Microsoft solves liquidity management challenge post-LinkedIn with RPA
In December 2016, Microsoft acquired LinkedIn for US$26bn, the largest acquisition in the company’s history. It was planned to integrate the treasury function which includes the cash positioning, intercompany lending, cash funding and sweeping.
For years Microsoft has embraced a cross company zero-balance account (ZBA) structure as a central liquidity management strategy. The major challenge that the company faced with LinkedIn wasn’t the banking solution, but rather it was limited by the fact that Microsoft was leveraging SAP as its ERP system and LinkedIn was using Oracle. This created journal entry and reporting challenges, as the two ERP systems were not in sync to record real-time intercompany transactions in an automated fashion.
While the in-house bank statements could track the cash transactions in all currencies, LinkedIn’s intercompany structure required all flows to be recorded in USD. At the time, Oracle was not able to support the USD translation without the need for a manual journal entry.
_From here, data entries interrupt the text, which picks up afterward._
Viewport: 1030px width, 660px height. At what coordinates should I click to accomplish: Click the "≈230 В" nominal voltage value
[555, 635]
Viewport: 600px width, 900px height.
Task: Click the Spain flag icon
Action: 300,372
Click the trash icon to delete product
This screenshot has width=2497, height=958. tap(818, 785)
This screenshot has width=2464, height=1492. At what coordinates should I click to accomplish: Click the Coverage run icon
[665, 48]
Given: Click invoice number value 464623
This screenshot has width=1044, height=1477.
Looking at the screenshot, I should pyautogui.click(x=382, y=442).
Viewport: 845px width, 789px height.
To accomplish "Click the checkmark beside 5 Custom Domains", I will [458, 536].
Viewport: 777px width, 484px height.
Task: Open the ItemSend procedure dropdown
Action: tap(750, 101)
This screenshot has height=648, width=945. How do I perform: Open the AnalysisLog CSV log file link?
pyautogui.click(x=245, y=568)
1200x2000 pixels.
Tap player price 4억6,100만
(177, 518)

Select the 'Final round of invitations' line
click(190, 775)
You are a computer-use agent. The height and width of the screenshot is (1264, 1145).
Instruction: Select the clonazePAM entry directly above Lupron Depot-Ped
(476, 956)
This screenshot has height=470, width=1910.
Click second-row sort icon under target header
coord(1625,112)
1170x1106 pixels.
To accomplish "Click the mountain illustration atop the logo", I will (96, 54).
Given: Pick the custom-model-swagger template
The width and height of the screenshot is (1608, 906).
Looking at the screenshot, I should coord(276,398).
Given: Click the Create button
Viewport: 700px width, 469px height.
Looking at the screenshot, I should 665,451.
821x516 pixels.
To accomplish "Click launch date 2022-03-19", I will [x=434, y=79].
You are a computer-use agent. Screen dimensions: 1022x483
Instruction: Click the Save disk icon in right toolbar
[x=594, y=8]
Microsoft and LinkedIn both agreed that to be successful, a technological solution would need to be implemented to support this growing business.
The Microsoft treasury team partnered closely with the GL and consolidations accounting teams, LinkedIn’s internal engineers supporting Oracle, and the robotic process automation (RPA) transformation team to identify potential solutions to automate the accounting postings. The teams align on a shared vision to implement a new RPA for the reconciliations.
The objectives were to create automated processes to both post the restatement of intercompany transactions into USD and allow automatic reconciliation of the manual journal entries with the in-house bank statement.
Best practice and innovation
Leveraging a cross currency, cross company ZBA structure, Microsoft treasury was able to reduce idle cash sitting in subsidiary bank accounts by over US$100m. Rather, Microsoft treasury was able to hold this cash in the portfolio, receiving approximately US$1.6m annualised incremental interest.
Leaning on RPA allowed Microsoft to improve resource utilisation while reducing risk of human error that occurs with manually posting journal entries. The cash concentration structure freed up more than eight hours a month for Microsoft treasury on time not spent performing daily cash positioning and intercompany funding per legal entity.
For LinkedIn finance, time saving was estimated at six hours per month not spent checking bank balances to ensure enough liquidity for AP runs and payroll. Through process automation, accounting saved over 50 hours per month on manual JE postings before considering the effort involved in reconciliations.
The bot technology was a successful test case and pilot project that required a deep partnership across treasury, accounting and business applications teams.
Through the implementation of foreign currency ZBA, Microsoft treasury was able to reduce idle cash sitting in the subsidiary bank accounts by over US$100m+ on average per month while ensuring automated, just-in-time funding for an additional 14 legal entities. Rather, Microsoft treasury was able to hold this cash in the portfolio receiving approximately US$1.6m annualised incremental interest.
The cash concentration structure has enabled Microsoft treasury to save a significant amount of time and resources previously dedicated to daily cash positioning and intercompany funding for each legal entity.
Huge time savings were also achieved for LinkedIn when assessing the sufficiency of liquidity to support its AP runs and payroll.
The solution also allowed the teams to take advantage of process automation, alleviating treasury’s dependency on accounting resources, saving over 50 hours per month on manual journal entry postings before considering the effort involved in reconciliations.